## EXCERPT TO READ
# Nipple



## MissKristy (Dec 1, 2007)

Does anyone no if there is a weed line around the nipple or if it is even worth going there and trolling this weekend


----------



## Head Kned (Mar 21, 2011)

I don't know about weedlines, but there looks to be some pretty good looking water in that area. Hilton's has blueish water in that area. If the weather is decent I would try it. We are going to be in that area Thursday afternoon, so we hope it pays off.


----------



## marlinchaser (Oct 11, 2007)

we are going that way on Wed.


----------



## Chris V (Oct 18, 2007)

This time of year it is always worth going that way to me. Of course youmshould focus on surface debris, weeds, etc. but the real fish-holding ability of that area lies in its natural bottom structure. I usually fish the 50 fathom area north of there and consistently do well with wahoo and billfish there. I use a zig-zag course across the 50 fathom line working from 275ft out to about 350-400ft and back. Watch your temp. gauge for sudden changes and always look for bait schools on the sounder whether they are deep or shallow.


----------



## LRAD (Aug 13, 2009)

Satellite shots from a few days ago showed good water around the Nipple / Elbow. Been cloudy the last few days, but hopefully it hasn't changed. If the weather cooperates we will probably be out there on Friday.


----------



## AboutTime236 (Jul 13, 2009)

Hope to see you guys saturday


----------

## WHAT YOU HAVE TO DO
In the fishing thread, what depth range does Chris V zig-zag across when working the 50 fathom line? The data that come next play no part here.

## SUPPLIED DATA
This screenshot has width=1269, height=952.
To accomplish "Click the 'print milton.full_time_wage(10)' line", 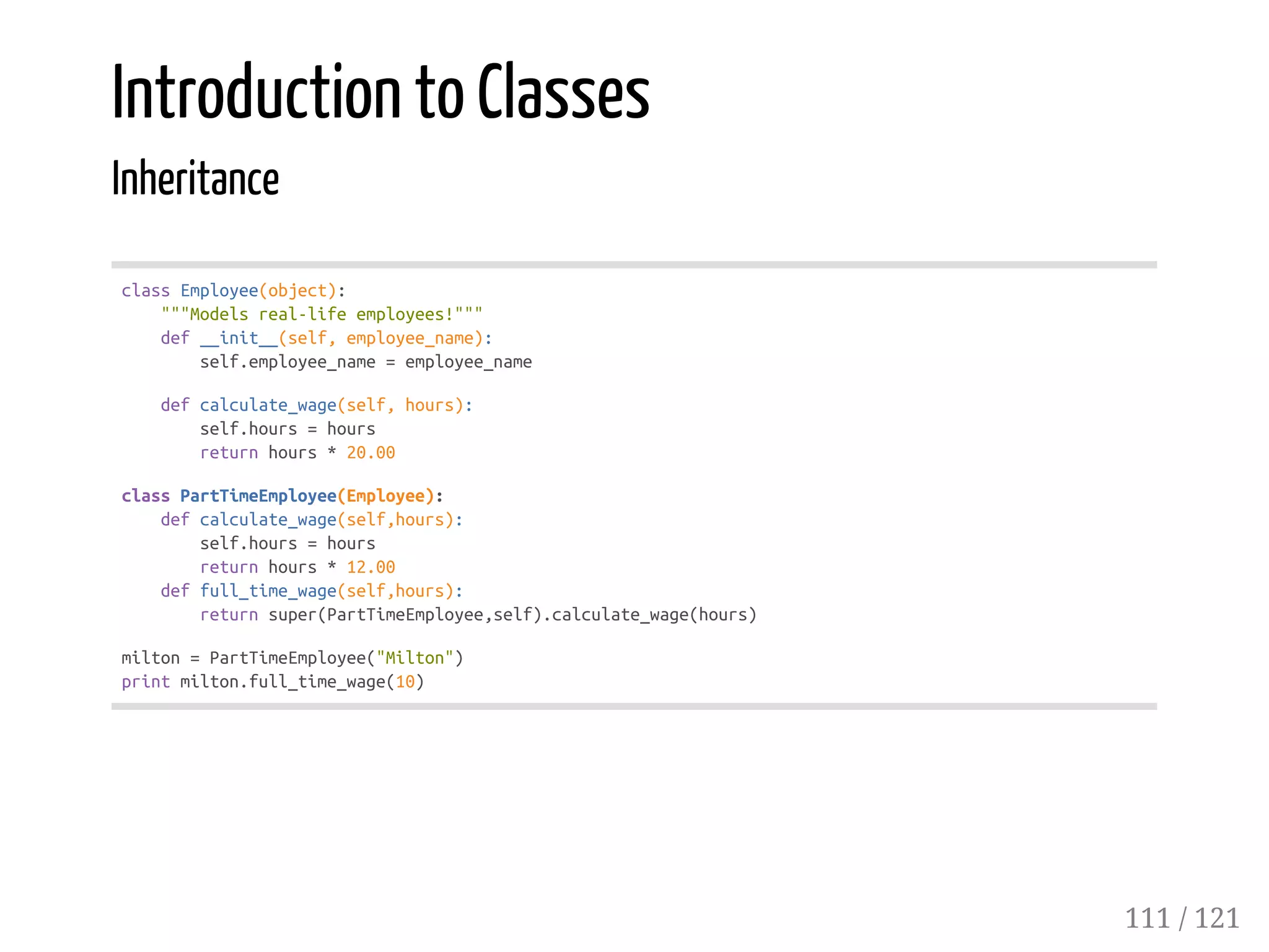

## TASK ANSWER
From 275 feet out to about 350–400 feet and back.